(Pixel coordinate grounding data)
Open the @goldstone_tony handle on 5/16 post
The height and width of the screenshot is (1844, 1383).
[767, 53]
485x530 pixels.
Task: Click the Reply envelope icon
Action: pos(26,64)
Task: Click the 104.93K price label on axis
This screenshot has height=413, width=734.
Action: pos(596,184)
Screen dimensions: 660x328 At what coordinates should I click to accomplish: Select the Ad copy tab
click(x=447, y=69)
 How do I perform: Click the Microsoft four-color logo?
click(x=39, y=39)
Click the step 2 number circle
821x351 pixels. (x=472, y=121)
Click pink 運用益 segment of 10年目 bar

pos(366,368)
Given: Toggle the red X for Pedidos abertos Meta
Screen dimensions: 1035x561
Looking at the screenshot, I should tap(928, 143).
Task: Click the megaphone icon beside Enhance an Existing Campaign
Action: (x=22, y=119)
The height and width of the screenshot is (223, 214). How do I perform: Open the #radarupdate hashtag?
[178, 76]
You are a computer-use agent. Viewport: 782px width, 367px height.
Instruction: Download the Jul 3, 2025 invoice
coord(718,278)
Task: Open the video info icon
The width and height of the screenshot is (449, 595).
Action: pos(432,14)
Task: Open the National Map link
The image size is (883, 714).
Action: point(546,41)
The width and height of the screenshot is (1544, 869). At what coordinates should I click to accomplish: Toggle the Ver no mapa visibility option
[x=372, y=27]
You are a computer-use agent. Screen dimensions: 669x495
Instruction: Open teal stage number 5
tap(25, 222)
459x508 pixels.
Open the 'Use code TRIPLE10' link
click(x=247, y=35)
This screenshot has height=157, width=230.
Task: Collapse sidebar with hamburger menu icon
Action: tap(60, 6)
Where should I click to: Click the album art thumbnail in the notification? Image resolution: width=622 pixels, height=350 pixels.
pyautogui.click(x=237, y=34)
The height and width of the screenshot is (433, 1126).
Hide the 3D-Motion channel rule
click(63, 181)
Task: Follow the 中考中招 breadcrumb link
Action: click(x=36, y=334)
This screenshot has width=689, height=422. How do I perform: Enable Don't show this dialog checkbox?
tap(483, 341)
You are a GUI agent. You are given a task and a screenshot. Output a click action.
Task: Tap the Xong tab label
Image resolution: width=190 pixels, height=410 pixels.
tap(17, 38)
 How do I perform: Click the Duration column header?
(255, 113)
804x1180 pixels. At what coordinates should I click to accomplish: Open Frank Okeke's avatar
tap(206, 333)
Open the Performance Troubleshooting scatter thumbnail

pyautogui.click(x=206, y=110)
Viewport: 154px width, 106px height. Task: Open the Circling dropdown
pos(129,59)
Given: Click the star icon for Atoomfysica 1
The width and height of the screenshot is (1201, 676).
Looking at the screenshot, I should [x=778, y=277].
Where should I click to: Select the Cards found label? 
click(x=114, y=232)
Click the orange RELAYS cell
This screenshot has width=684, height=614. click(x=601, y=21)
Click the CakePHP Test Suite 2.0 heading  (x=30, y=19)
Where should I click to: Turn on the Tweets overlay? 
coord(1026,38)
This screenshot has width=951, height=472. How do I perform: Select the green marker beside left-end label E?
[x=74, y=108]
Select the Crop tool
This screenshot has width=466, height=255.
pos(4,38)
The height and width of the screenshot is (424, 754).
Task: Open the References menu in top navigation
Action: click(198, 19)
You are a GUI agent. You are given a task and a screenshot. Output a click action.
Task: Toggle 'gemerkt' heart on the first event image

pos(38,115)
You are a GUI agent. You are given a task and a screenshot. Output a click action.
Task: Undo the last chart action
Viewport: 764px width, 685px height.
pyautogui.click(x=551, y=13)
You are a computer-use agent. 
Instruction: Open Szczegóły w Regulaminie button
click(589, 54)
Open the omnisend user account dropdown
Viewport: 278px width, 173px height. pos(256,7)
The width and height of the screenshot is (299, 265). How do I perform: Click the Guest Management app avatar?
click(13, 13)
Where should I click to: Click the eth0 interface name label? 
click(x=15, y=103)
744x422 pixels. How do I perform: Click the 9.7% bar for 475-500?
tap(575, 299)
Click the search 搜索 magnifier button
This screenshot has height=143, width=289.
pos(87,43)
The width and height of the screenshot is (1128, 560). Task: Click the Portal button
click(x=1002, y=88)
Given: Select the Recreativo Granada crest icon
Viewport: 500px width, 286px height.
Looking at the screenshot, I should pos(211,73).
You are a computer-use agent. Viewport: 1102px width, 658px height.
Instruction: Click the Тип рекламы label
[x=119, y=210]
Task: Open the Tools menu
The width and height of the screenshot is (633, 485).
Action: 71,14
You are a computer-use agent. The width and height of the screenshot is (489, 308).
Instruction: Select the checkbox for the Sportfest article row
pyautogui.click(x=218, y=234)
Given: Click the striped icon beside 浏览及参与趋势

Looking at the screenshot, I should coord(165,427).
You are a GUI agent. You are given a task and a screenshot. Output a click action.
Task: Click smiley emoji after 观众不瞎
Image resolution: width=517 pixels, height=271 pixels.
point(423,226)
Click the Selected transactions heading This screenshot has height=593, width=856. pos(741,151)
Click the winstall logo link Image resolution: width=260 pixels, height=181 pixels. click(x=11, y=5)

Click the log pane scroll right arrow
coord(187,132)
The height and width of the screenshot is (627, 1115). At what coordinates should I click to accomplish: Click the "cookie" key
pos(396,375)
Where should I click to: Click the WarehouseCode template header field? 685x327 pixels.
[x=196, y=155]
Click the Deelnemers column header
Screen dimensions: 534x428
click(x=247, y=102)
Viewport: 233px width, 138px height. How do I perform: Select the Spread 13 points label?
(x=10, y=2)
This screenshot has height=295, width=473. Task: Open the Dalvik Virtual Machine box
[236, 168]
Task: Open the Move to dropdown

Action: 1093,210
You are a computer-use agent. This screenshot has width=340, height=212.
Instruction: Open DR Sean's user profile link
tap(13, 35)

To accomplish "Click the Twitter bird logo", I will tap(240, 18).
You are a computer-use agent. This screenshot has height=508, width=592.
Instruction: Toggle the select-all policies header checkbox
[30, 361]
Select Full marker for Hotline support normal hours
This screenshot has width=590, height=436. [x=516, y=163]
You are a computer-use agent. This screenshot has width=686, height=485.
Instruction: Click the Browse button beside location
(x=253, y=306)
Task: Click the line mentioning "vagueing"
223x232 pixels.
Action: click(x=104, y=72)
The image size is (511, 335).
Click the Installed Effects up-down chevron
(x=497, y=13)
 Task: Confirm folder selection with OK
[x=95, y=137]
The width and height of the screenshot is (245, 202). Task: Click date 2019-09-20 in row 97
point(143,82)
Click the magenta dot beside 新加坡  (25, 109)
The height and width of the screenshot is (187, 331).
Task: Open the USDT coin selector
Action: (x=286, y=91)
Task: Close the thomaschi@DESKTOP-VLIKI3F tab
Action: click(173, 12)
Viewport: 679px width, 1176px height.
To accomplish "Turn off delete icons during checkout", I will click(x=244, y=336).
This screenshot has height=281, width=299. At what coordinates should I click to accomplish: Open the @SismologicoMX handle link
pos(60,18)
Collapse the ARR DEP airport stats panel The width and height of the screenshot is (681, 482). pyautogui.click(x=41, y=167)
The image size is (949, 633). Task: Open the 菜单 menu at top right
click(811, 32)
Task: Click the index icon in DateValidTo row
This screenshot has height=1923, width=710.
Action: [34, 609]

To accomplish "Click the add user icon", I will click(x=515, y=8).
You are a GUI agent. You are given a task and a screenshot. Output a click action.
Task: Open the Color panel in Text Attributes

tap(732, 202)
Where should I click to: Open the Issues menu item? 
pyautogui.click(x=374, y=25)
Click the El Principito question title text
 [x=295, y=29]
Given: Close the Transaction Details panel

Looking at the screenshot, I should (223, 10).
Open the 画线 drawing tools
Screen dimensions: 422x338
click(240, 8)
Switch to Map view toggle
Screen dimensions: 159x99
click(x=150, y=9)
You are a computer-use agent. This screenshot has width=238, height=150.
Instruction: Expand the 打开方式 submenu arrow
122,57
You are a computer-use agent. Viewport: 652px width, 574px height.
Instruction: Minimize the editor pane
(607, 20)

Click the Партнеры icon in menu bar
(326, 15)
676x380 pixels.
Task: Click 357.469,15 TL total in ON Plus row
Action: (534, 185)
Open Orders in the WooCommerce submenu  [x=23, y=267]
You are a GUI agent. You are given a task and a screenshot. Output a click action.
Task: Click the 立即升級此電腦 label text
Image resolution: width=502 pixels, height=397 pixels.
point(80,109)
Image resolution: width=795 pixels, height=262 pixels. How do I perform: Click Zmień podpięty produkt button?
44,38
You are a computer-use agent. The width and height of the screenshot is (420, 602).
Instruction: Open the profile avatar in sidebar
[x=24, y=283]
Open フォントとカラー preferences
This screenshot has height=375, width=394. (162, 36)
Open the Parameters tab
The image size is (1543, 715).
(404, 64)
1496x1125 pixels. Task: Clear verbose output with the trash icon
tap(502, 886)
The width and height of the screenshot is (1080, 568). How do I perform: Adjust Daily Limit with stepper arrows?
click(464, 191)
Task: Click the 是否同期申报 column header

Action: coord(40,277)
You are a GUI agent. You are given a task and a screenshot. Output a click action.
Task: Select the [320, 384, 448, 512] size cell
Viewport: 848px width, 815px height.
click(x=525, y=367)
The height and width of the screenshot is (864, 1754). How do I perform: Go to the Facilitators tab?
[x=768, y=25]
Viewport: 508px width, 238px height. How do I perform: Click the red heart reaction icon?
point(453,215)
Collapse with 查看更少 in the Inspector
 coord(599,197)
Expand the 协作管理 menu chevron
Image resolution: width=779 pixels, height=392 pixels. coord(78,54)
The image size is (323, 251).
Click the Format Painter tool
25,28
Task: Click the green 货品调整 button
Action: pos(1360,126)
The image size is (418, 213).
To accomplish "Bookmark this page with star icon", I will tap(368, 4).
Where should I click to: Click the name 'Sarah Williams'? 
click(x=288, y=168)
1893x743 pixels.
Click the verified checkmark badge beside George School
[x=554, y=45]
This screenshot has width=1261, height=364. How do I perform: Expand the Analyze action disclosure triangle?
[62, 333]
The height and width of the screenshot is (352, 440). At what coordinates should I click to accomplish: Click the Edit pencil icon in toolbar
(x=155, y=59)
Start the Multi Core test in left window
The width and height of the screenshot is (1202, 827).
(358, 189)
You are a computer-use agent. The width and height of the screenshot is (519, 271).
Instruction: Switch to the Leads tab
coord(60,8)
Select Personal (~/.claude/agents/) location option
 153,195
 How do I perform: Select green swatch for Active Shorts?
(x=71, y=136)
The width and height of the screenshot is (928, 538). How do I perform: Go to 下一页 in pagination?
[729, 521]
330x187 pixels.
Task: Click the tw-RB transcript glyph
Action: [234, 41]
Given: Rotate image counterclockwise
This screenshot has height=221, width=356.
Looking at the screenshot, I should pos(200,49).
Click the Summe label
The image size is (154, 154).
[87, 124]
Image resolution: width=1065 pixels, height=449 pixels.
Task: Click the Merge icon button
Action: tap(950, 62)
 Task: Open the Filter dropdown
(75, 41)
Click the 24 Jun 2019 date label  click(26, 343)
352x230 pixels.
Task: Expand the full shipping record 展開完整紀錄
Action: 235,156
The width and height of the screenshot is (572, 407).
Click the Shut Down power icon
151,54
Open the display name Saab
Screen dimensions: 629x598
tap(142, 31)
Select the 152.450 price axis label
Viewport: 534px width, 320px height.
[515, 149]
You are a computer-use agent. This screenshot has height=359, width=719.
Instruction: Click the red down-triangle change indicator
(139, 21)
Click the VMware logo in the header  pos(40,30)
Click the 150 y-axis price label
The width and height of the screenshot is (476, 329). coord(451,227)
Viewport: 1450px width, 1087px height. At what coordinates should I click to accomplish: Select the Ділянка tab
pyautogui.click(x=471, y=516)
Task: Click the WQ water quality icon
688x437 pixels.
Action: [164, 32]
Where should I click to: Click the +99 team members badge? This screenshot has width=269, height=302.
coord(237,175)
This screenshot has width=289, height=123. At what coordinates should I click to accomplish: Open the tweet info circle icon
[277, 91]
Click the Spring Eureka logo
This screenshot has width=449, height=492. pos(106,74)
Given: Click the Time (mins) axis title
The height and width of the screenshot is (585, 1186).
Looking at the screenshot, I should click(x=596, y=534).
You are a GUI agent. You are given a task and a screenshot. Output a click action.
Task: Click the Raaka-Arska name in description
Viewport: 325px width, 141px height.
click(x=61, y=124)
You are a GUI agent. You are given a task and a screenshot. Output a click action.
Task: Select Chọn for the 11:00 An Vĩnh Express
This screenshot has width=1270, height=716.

= Exercise requirements =
Search the data for the string "heading". List each line that has it.

= Your solution =
Click the CakePHP Test Suite 2.0 heading  (x=30, y=19)
Click the Selected transactions heading This screenshot has height=593, width=856. pos(741,151)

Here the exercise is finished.